> [Exercise description]: Search each line below for the word "Enable" and list those that contain it.

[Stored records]
----
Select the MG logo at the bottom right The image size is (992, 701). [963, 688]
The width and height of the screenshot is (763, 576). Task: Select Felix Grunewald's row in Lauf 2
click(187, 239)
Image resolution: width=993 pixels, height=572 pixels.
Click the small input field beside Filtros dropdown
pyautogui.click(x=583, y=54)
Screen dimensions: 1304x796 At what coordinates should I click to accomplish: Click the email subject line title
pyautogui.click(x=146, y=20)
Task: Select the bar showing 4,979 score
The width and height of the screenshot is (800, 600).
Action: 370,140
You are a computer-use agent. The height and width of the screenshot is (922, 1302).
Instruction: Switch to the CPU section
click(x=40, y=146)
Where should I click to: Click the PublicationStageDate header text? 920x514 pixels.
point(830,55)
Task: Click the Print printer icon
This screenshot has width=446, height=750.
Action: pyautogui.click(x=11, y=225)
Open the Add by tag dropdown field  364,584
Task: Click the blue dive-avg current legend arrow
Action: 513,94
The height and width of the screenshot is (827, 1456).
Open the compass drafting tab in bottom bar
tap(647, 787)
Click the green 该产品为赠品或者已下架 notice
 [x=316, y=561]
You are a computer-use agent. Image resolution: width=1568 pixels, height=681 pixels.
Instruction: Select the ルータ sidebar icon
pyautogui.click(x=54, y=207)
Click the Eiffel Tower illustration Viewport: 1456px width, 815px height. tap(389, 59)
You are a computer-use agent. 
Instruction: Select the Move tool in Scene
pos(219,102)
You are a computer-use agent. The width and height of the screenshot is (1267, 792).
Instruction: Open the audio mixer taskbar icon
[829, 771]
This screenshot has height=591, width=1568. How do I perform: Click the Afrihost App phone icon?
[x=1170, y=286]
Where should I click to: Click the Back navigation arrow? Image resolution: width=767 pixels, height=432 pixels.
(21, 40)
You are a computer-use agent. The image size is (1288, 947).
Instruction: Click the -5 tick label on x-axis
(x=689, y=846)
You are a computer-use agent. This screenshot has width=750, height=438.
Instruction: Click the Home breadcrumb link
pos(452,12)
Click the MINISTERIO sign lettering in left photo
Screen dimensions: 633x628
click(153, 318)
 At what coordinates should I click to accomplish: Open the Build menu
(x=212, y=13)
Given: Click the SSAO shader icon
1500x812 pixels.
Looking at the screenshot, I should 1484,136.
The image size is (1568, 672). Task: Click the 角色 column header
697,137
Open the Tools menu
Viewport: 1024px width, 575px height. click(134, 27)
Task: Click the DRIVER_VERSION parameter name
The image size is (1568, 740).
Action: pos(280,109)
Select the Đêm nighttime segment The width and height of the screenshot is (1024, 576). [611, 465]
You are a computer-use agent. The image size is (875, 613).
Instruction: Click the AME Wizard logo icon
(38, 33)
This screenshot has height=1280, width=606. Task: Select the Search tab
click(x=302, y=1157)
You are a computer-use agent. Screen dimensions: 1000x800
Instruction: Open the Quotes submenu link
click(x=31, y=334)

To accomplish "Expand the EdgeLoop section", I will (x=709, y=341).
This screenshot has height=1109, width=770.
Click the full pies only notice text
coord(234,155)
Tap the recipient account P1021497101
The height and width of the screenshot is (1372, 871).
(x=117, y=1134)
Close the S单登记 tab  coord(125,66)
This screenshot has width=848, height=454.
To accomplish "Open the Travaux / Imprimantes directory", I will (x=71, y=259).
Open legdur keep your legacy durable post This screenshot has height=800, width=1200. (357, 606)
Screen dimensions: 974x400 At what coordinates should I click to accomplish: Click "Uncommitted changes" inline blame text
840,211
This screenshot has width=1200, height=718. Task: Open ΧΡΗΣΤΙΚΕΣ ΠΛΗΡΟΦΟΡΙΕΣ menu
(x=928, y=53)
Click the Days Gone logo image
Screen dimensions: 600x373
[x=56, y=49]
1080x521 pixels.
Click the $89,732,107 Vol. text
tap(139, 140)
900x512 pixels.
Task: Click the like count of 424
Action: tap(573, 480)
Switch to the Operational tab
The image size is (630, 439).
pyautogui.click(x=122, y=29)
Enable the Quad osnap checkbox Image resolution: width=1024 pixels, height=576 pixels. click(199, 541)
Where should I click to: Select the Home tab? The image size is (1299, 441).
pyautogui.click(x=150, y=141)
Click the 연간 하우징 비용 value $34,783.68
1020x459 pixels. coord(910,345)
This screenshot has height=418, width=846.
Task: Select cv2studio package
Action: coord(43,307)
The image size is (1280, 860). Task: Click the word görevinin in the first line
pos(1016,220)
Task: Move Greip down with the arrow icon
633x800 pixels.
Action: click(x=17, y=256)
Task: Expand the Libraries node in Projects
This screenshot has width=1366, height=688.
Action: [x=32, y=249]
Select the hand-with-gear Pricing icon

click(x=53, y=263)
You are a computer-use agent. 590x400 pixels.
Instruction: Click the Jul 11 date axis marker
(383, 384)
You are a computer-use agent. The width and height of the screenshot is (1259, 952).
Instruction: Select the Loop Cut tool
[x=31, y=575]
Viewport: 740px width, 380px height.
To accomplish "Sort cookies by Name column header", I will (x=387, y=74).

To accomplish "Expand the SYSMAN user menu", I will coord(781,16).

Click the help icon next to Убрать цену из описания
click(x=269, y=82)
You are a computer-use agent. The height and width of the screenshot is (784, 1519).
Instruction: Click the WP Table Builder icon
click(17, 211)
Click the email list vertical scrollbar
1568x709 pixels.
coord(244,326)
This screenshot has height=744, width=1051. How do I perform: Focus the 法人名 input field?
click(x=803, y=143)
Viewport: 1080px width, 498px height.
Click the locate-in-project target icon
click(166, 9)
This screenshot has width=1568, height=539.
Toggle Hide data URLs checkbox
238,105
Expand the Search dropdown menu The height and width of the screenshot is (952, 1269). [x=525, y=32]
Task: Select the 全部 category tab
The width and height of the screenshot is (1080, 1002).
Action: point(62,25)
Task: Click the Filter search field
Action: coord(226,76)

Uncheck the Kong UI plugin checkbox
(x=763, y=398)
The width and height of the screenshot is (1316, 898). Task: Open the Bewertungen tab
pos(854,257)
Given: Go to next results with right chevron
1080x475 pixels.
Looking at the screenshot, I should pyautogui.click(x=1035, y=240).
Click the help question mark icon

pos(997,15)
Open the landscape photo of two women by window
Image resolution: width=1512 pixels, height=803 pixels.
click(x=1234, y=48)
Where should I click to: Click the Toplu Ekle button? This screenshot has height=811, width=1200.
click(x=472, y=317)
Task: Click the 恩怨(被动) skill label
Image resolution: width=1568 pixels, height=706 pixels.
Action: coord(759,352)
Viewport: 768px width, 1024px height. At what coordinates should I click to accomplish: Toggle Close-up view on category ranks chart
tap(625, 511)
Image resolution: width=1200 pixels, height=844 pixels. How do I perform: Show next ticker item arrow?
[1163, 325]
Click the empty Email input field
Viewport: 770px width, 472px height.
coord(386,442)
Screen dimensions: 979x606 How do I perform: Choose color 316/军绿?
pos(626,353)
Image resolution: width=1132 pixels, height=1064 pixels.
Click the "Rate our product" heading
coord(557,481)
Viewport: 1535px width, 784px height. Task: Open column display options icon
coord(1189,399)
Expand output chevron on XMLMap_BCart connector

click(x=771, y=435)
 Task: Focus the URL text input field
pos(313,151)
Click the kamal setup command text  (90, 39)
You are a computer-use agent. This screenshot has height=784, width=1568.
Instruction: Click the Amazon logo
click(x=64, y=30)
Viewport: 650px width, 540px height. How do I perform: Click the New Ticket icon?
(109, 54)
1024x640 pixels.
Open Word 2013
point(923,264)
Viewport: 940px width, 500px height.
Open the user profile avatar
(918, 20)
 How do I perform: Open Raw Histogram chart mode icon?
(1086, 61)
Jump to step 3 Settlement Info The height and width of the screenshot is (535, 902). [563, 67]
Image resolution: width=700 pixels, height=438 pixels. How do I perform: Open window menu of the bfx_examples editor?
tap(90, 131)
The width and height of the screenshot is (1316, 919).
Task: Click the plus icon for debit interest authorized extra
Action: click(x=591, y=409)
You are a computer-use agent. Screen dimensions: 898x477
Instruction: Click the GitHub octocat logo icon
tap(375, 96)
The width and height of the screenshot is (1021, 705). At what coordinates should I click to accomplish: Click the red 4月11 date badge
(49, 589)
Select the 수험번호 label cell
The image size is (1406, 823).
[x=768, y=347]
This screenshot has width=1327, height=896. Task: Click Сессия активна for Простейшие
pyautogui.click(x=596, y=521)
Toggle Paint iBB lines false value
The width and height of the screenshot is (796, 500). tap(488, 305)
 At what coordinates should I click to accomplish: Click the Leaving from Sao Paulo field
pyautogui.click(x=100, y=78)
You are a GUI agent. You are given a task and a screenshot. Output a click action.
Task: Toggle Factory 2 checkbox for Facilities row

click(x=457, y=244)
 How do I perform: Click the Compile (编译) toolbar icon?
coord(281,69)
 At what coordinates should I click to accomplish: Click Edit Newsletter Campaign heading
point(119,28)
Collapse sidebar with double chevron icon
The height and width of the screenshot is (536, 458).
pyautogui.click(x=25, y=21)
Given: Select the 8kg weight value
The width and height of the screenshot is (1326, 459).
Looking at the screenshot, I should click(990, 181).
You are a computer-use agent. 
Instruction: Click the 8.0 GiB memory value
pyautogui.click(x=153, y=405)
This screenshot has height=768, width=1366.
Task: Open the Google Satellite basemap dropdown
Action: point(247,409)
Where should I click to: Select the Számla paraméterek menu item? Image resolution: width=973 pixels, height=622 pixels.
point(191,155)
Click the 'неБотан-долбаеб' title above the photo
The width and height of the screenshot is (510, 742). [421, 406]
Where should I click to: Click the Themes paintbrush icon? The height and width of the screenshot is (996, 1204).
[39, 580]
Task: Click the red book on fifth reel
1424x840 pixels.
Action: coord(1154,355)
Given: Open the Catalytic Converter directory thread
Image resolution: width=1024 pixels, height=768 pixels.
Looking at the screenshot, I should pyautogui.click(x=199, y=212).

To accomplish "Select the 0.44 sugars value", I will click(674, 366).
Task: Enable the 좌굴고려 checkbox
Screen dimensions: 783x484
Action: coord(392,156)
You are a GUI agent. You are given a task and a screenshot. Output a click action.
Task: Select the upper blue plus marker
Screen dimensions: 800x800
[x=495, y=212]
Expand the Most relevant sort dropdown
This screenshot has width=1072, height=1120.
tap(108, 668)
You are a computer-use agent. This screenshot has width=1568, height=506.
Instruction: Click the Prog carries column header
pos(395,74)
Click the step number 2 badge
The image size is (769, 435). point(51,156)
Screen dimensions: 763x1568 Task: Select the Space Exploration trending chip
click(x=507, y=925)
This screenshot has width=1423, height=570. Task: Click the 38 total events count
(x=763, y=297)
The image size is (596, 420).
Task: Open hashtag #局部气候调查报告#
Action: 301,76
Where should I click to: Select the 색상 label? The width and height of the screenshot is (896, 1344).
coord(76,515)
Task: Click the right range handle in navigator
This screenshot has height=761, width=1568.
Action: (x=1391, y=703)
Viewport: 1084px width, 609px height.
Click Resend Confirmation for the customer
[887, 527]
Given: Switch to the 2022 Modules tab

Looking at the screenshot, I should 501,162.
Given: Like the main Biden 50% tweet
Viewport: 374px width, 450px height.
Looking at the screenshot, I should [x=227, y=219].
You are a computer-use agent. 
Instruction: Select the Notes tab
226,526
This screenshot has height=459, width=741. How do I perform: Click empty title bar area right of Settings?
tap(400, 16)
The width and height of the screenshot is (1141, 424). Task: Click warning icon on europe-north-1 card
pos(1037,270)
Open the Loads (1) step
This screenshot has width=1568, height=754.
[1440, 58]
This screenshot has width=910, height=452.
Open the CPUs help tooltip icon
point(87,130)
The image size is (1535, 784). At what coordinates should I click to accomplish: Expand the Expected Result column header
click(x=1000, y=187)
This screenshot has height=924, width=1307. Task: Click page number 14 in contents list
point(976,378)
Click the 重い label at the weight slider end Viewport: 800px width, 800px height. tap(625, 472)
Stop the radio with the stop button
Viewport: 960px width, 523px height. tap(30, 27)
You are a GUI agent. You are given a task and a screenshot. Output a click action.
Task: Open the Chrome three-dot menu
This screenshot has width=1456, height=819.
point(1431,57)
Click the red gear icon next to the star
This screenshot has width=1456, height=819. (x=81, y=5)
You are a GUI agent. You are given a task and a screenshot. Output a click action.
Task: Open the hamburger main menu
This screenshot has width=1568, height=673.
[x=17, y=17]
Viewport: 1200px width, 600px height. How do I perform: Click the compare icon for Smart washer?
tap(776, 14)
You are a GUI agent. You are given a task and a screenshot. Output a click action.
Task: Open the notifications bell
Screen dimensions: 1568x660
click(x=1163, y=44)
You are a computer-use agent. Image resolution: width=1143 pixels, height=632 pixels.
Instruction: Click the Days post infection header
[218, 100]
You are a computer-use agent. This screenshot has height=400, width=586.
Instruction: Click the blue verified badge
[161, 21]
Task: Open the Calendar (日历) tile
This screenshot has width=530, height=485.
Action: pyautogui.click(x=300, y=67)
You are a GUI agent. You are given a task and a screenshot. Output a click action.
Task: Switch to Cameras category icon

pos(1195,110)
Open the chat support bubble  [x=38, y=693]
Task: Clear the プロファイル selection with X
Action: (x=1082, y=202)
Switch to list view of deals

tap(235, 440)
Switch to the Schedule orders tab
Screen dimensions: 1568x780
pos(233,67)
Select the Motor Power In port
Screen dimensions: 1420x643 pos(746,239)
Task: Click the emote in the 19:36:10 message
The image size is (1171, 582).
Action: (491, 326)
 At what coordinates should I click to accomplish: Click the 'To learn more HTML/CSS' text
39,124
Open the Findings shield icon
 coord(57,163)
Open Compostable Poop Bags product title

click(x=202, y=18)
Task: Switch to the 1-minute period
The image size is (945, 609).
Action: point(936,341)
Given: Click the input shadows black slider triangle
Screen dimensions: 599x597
----
> [Answer to this task]:
Enable the Quad osnap checkbox Image resolution: width=1024 pixels, height=576 pixels. click(199, 541)
Task: Enable the 좌굴고려 checkbox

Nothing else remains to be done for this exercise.